Le dieu des pluies détestait les conflits et avait envie de pleurer de les voir ainsi blessés à chaque retour de bataille. Alors il s’abstient de faire pleuvoir durant des mois et le ruisseau se réduisit peu à peu pour finalement disparaître. C’était le temps de la sécheresse.
Les fleurs et les herbes sauvages flétrirent et le vent tiède pu soulever de plus en plus de poussière. La terre, autrefois généreuse, se craquela. Jusqu’à la dernière goutte, les deux chiens se disputèrent pour l’obtenir, puis il n’y eut plus rien du tout.
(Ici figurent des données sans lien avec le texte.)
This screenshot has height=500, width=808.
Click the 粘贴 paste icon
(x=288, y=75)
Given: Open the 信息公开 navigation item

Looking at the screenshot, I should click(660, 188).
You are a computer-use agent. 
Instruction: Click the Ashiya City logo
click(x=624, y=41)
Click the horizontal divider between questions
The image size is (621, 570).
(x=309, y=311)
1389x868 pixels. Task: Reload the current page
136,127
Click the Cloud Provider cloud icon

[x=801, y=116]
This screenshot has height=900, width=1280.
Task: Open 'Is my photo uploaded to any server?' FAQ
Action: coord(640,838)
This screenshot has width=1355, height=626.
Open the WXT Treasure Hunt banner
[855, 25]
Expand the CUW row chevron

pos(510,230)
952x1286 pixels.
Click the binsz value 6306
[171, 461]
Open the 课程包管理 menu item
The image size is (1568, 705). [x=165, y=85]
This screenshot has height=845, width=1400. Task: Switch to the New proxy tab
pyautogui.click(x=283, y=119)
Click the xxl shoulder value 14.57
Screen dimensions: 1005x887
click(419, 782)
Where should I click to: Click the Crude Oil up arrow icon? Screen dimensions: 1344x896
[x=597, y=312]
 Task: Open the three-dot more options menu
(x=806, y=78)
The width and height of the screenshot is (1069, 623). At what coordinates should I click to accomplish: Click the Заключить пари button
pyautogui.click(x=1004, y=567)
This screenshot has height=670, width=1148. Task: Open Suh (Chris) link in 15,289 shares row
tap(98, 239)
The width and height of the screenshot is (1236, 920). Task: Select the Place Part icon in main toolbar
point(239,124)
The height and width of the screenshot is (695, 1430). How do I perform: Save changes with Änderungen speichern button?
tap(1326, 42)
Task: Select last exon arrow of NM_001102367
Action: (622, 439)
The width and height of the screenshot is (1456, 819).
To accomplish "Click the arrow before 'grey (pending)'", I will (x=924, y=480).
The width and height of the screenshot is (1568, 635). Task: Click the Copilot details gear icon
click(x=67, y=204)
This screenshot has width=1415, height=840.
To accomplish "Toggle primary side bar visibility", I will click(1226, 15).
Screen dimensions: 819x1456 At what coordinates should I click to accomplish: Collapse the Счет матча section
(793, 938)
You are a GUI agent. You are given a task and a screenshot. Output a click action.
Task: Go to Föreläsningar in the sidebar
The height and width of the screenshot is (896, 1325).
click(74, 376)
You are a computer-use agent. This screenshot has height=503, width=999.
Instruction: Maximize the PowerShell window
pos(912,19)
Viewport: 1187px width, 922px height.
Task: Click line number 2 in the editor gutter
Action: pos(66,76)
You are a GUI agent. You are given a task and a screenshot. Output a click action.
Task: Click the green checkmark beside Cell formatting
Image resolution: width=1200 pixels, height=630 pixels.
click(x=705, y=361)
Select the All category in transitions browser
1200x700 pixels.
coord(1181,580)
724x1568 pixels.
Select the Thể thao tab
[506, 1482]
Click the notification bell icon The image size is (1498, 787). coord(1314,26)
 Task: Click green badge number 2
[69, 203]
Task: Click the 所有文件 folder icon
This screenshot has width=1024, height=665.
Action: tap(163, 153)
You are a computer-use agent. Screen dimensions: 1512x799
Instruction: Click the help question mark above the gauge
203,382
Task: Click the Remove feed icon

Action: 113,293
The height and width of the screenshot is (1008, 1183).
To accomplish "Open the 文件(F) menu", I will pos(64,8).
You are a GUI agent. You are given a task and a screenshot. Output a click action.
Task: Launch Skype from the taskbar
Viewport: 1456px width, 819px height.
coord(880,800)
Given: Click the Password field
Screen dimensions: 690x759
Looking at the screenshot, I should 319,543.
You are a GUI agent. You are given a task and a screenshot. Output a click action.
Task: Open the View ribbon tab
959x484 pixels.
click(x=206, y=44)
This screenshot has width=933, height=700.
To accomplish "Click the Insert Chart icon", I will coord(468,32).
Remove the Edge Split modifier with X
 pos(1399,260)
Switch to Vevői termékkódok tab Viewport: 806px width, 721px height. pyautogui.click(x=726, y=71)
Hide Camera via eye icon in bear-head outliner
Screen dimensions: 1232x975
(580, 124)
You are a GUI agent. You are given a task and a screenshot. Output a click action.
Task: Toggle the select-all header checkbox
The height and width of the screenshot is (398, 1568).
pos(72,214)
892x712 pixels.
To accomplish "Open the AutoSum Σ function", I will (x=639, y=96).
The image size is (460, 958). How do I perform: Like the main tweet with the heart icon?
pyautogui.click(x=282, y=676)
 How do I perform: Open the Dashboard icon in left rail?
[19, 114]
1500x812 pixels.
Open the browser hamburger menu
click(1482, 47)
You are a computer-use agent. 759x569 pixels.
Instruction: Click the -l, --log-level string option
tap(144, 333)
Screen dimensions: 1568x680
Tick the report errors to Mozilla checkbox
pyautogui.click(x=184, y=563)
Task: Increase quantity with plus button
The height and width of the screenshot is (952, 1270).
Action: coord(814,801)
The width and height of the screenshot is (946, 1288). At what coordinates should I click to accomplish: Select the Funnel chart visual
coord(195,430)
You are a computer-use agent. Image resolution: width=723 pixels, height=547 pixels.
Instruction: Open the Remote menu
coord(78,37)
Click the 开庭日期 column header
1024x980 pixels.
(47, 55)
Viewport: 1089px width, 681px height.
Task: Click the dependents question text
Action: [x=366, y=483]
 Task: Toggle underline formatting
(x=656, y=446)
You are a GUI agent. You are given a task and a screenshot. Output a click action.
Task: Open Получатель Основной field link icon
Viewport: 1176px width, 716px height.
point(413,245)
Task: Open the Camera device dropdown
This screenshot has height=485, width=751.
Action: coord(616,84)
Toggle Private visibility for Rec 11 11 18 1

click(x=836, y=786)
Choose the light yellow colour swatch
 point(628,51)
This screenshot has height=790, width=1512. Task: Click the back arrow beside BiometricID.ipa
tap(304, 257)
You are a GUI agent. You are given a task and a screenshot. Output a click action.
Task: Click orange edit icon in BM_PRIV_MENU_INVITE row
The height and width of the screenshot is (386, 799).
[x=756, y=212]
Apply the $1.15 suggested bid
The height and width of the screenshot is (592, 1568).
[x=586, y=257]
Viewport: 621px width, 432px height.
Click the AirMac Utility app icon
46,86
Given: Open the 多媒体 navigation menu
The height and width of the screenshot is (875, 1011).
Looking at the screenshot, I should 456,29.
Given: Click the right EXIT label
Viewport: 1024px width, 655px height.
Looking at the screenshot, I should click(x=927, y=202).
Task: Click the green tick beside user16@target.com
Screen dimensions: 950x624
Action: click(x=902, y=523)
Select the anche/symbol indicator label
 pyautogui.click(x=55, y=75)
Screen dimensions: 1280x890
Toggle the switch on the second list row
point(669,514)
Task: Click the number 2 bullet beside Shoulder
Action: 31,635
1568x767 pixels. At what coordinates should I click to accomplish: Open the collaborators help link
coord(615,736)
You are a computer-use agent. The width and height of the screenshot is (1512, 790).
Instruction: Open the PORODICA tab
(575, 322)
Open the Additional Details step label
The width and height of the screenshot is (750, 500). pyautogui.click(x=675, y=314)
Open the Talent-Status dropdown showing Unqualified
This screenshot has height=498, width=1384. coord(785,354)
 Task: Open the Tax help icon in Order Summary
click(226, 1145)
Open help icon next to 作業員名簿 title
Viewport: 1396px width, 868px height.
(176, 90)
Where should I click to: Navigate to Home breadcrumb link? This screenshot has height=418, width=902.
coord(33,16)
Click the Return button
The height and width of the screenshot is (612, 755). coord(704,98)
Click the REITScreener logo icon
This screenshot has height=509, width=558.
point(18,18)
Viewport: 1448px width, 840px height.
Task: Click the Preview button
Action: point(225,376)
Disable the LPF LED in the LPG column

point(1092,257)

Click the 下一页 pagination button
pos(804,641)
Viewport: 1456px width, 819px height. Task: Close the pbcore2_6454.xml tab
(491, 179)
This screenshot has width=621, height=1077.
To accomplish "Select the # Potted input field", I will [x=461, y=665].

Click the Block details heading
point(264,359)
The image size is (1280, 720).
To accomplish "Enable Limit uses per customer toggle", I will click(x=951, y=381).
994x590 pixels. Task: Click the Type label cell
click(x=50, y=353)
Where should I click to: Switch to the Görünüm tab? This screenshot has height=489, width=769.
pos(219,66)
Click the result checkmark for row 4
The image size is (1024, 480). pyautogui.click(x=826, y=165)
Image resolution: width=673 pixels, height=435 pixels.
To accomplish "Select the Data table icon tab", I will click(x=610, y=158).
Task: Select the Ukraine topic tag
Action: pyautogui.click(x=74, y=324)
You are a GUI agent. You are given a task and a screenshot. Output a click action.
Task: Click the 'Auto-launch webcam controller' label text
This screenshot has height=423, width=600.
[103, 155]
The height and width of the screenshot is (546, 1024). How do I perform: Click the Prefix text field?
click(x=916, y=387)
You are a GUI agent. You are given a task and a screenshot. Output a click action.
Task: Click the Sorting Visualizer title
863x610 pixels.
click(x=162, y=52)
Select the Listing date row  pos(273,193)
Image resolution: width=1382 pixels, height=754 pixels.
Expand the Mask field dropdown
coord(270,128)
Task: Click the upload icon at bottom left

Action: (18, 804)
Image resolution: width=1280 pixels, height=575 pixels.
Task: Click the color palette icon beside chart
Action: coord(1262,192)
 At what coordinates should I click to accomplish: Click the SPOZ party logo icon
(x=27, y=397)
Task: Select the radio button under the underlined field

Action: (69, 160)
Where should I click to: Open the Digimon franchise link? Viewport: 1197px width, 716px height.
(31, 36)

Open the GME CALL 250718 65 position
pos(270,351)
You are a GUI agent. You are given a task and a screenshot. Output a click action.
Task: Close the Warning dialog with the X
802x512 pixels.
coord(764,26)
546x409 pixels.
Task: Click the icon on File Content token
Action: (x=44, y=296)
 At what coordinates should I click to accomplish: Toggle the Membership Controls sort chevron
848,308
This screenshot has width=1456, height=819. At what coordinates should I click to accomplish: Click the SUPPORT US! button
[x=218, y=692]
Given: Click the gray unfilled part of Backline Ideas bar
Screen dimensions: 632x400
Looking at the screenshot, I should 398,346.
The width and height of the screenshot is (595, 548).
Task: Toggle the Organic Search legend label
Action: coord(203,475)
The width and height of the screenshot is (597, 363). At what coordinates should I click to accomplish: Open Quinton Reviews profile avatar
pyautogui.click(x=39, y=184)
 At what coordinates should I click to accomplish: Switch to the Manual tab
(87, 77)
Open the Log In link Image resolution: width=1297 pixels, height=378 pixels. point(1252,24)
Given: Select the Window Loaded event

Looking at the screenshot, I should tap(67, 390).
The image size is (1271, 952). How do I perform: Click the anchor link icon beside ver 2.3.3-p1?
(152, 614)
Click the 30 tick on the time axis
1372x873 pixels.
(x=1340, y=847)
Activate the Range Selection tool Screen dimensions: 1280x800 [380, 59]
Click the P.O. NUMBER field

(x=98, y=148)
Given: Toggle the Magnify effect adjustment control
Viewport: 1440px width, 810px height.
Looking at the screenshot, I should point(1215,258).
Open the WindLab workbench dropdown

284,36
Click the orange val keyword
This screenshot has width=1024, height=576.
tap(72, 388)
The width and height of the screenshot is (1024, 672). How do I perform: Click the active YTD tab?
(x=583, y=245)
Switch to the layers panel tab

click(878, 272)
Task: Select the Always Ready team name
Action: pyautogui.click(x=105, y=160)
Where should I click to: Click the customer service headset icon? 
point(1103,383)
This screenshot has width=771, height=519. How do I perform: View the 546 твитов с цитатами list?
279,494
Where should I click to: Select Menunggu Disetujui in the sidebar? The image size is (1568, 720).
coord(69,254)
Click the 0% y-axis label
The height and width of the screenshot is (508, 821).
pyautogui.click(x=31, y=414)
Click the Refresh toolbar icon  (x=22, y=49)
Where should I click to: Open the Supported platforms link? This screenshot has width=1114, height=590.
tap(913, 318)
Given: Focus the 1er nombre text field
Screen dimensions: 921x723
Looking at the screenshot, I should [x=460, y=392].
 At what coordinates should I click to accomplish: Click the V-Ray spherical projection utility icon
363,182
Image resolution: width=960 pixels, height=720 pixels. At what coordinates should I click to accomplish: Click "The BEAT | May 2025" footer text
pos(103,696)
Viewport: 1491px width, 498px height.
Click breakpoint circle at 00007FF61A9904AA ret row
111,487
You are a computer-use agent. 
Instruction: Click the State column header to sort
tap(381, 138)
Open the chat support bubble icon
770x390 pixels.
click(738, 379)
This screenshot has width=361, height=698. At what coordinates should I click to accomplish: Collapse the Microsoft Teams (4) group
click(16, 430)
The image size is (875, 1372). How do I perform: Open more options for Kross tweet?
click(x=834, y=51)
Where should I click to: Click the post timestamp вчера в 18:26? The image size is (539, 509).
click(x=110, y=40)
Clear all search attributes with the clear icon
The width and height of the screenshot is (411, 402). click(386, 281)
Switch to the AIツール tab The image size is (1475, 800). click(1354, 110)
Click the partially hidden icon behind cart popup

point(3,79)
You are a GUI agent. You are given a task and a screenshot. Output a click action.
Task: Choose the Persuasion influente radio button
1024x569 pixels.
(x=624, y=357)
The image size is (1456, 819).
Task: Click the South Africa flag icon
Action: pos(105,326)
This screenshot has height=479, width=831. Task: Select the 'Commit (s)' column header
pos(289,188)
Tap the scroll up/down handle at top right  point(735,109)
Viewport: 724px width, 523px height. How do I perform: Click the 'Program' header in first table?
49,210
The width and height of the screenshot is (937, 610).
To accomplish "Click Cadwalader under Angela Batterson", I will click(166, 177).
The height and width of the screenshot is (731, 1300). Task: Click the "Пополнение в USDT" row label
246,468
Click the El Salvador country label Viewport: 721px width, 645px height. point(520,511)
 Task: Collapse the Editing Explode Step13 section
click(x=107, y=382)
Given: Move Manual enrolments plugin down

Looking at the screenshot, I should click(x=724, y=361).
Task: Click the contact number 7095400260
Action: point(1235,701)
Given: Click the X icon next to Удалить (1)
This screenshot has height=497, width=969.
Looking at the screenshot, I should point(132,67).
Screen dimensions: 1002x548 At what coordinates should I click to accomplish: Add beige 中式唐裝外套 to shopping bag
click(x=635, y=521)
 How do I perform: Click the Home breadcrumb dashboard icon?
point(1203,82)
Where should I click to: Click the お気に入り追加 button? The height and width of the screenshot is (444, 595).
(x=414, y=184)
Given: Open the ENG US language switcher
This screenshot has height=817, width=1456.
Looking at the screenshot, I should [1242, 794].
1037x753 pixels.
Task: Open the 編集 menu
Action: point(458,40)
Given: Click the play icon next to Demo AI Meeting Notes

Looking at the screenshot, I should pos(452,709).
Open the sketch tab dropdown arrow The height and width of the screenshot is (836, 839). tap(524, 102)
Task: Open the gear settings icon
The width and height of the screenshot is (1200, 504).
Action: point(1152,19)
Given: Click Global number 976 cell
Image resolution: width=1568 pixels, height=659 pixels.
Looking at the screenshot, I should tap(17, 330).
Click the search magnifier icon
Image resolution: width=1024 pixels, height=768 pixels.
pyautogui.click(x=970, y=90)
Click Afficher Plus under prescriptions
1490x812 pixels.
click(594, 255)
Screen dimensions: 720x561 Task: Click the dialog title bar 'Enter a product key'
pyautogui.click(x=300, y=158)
Ils pouvaient creuser aussi profondément que leurs pattes le leurs permettent, ils n’obtenaient même plus une vague trace d’humidité.
Mais rapidement, les chiens dépérirent car boire leur était vital et en quelques jours à peine, ils commencèrent à vaciller sur leurs pattes. Fou d’inquiétude en les voyant couchés sur le flanc, immobiles et presque mort, le dieu de la pluie éclata en gros sanglot. Qu’avait-il donc fait ? Là où les blessures n’avaient pas eu le temps de les tuer, c’était lui qui les avait ainsi blessés. Il pleura tant et plus que de la montagne où jaillissait avant le si petit ruisseau naquit un véritable torrent qui se déversa dans la vallée.
Les deux chiens rampèrent jusqu’à lui et s’observèrent un instant en grognant. Devaient-ils se battre pour décider de qui avait le droit de boire ? Le chien au pelage doré s’avança un peu en dévoilant sa superbe dentition et immédiatement, l’autre chien céda, trop faible. Seulement, il était toujours à côté de l’eau et aussi loin que l’autre le fasse reculer, le torrent était si grand qu’il se retrouvait toujours près de l’eau. Alors le chien doré finit par abandonner pour boire. Enfin, l’eau coulait dans sa gorge, pansant cette douleur terrifiante qu’était celle de la soif. A plusieurs dizaines de mètres de là, doucement, sans vraiment oser y croire, le chien couleur de lune lapa une gorgée d’eau. Si douce. Si bonne. Si fraîche.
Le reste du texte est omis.